Jim Harrison


Jim Harrison probably doesn’t drink Dos Equis, but the 77-year-old writer of Legends of the Fall and some three-dozen other books get my vote as the most interesting man in the world. Born and raised in rural Michigan, Harrison studied at the State University in East Lansing, and, for a short time, fell very hard for religion. A kind of artistic awakening converted him to the church of poetry and Harrison somewhat jokingly says that he took vows of poverty and devotion to his new gods, the muses. After winning a Guggenheim fellowship and receiving a desperately needed loan from his pal Jack Nicholson, Harrison wrote the hugely famous novella Legends of the Fall—in nine days—and the book was adapted into the film by Robert Redford, starring Brad Pitt and Anthony Hopkins. Harrison then found some wildly lucrative work writing screenplays in Hollywood, and ran around with the beautiful and the damned, eating and drinking like a Roman Emperor whenever he could. Harrison’s memoir of the meals and drinks and tall tales over the years, The Raw and the Cooked, is one of the greatest food books, well, ever, and he still throws down at tables with the Mario Batalis and Anthony Bourdains of the world. Not that that has ever gotten in the way of his writing.

A longtime student of Zen, Harrison manages to stay in the moment pretty well. He doesn’t think about awards or leaving a legacy, though (and I love this), when pushed, he says that when he is remembered he would like people to say, “‘Now there is a man who got his work done.'” And does he ever. For the last two dozen years, Harrison has written about a book per year as he shuttles between his cabin on the Michigan Upper Peninsula, and Montana, for brown trout fishing, and on to southern Arizona, where he still hunts fairly regularly (though less often and only for fowl these days).
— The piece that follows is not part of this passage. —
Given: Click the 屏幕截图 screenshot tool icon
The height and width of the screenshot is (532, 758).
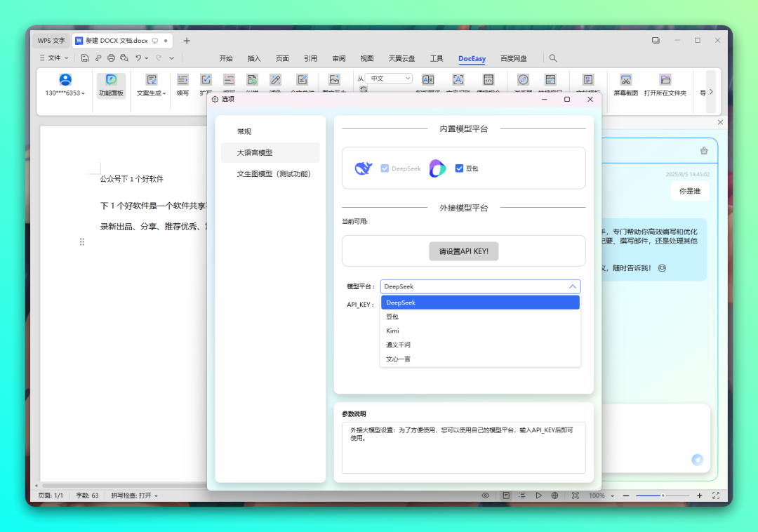Looking at the screenshot, I should (x=625, y=80).
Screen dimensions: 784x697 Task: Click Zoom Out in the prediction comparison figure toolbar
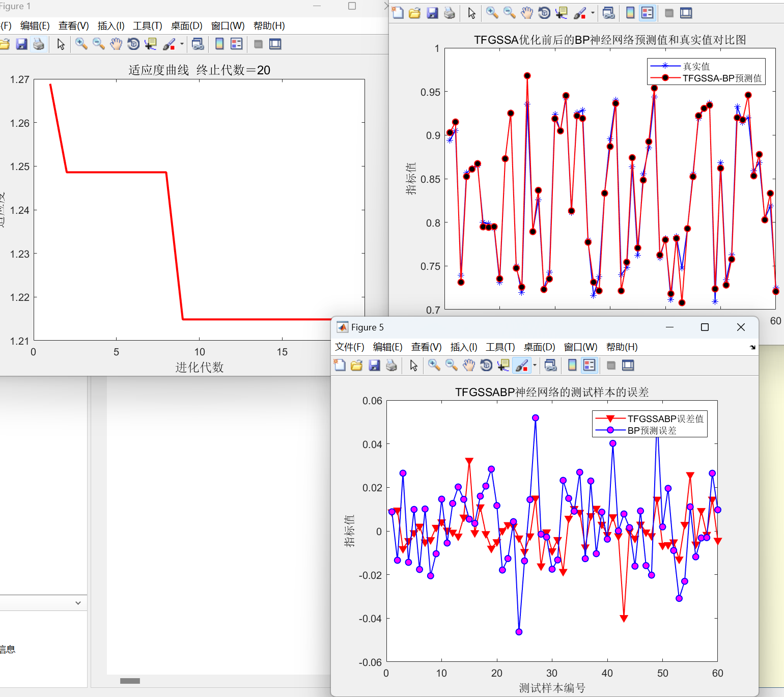pyautogui.click(x=509, y=13)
Harrison’s new book, The Big Seven (Grove) continues many of his primary concerns as a writer—mortality, masculinity, and the search for a spiritual existence chief among them—following a retired police officer as he assesses himself and his relationship with the seven deadly sins. The ex-cop, Sunderson, is no saint. Nor is Harrison. But they have some great stories to tell.

P.S.—The book by Michael Ondaatje, which I continually refer to in the recording as Cat’s Cradle, is of course The Cat’s Table.